I woke to the sound of stone trembling.
Not wind.
Not thunder.
The building itself was shaking.
The bells were already ringing—deep, frantic peals that meant only one thing.
Call to arms.
I grabbed my coat and ran.
Fog poured through the streets thicker than it ever should have been, crawling over rooftops and down alleys like it had learned the shape of the city. Roots split the stone as I passed—pale limbs bursting from cracks in the road, twisting around doorways, wrapping themselves around broken carts and fallen bodies.
People were screaming.
Steel rang somewhere ahead.
The air stank of blood and wet bark.
I pushed through the crowd toward the wall, heart hammering so hard it hurt to breathe.
That was when I saw Bell.
She was pinned against the inner battlement by a root thicker than my arm. It had torn through her middle and split her almost in two, lifting her off the stone like she weighed nothing. Her sword lay on the ground below her hand.
"Bell—"
Her eyes were already empty.
Something inside me broke loose.
I don't remember crossing the distance. I only remember swinging until the root snapped and she fell. I caught her without thinking, then set her down because there was nothing left to hold.
More roots were climbing the wall.
More bodies were falling.
I forced myself to keep moving.
I climbed.
Hands slipping on stone slick with mist and blood, I dragged myself up to the battlements and looked out over the fog.
And that's when I saw him.
A man walking through it.
Not running.
Not hiding.
Walking.
The fog shifted around his legs as he moved, thinning where he stepped, thickening again behind him. Roots surged up from the ground ahead of him—bark and bone twisting into bodies shaped like men.
They rushed him.
He didn't slow.
His blade rose once.
Fog followed the motion like it had been waiting for permission.
The first root-creature split from shoulder to waist before it could swing. The second lost its head. A third tried to coil around his legs—and the mist surged outward, tearing it apart before the roots could close.

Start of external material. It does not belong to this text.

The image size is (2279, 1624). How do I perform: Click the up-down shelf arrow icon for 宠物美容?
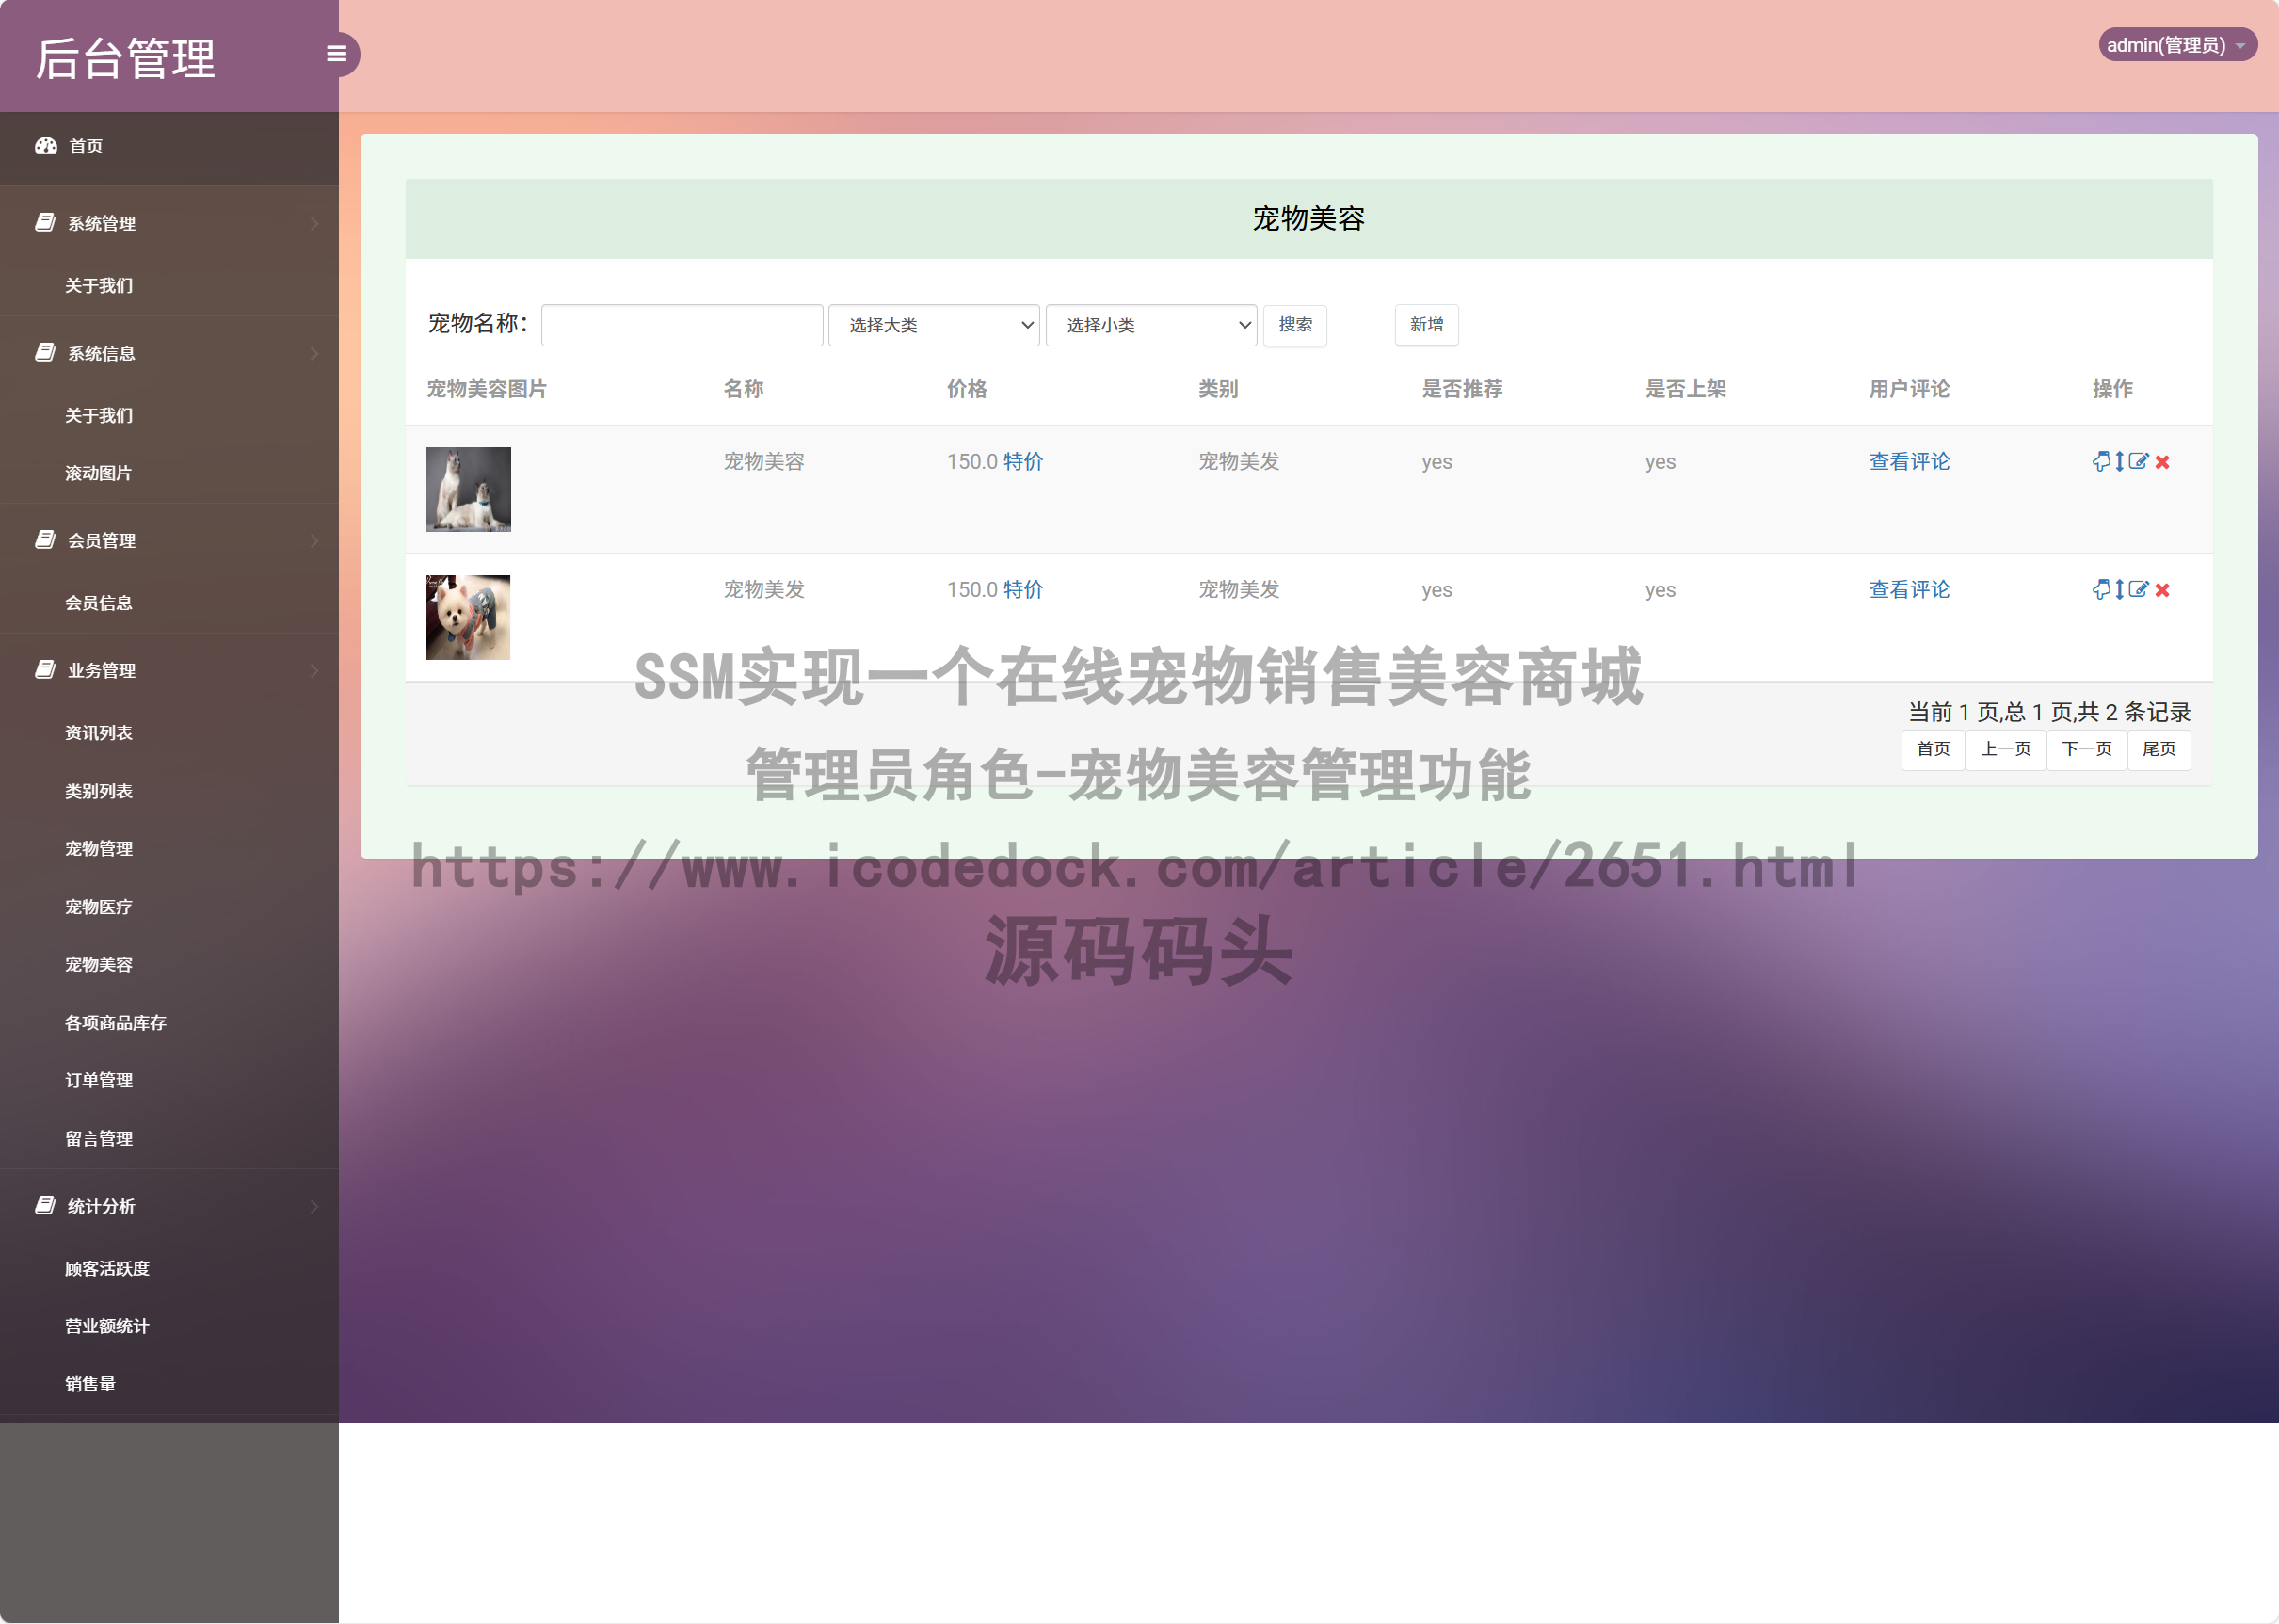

More poured from the tree line.
Dozens.
They were supposed to hit the wall.
Instead, they turned.
Toward him.
Shouts rose along the battlements.
"They're changing direction!"
"They're moving off the gate!"
That was when I saw her.
A woman stood behind him, bow in hand, dark hair pulled tight against her neck. She wasn't watching the monsters.
She was watching him.
Her arrows flew in clean, silent arcs, striking the root-creatures that tried to slip past him. Every time one broke through his reach, it died with a shaft in its throat or eye.
They moved like they'd done this before.
The roots pressed toward the wall.
He pressed into their backs.
The citadel surged forward.
From above, spears rained down. Fire flared from the ward-torches. Hunters poured through the gate in small squads, cutting into the tangled mass of bark and limbs he had already broken apart.
The roots didn't know which way to turn.
Those that faced the wall were cut down.
Those that turned on him never reached him.
He moved through them like the fog itself—slipping between strikes, cutting where the roots hardened into flesh. Every step he took carved a path through the horde, and the mist followed him, closing around his shape like it was trying to remember where he'd been.
I couldn't just stand there.
Not after Bell.
Not after the scouts.
I vaulted down from the wall and ran.
The fog swallowed my legs as soon as I hit the ground. Roots lunged from the soil. I pushed essence into my arms and cut where I could, hacking through thinner limbs, stumbling over bodies that were more bark than bone.
One grabbed my ankle.
I fell hard.
A shadow passed over me.
Steel flashed.
The root split apart above my chest before it could tighten.
I scrambled back to my feet and kept moving, chasing the path of broken roots and thinning mist.
Toward him.
By the time the last of the creatures pulled back into the trees, the field was quiet.
Not peaceful.
Empty.
He stood alone in the fog, blade lowered, mist drifting from his skin like breath in winter. The woman with the bow was already moving toward the wall, checking the wounded.
I reached him before I realized my legs were still shaking.
Up close, his eyes were white.
Not glowing.
Not empty.
Changed.
I swallowed and forced the words out.
"You're… you're so powerful," I said.
"How do I get like you?"
He looked at me.
For a long moment, he didn't answer.
The fog curled closer around his legs.
And for the first time since the bells had rung, I felt afraid of the road I had chosen.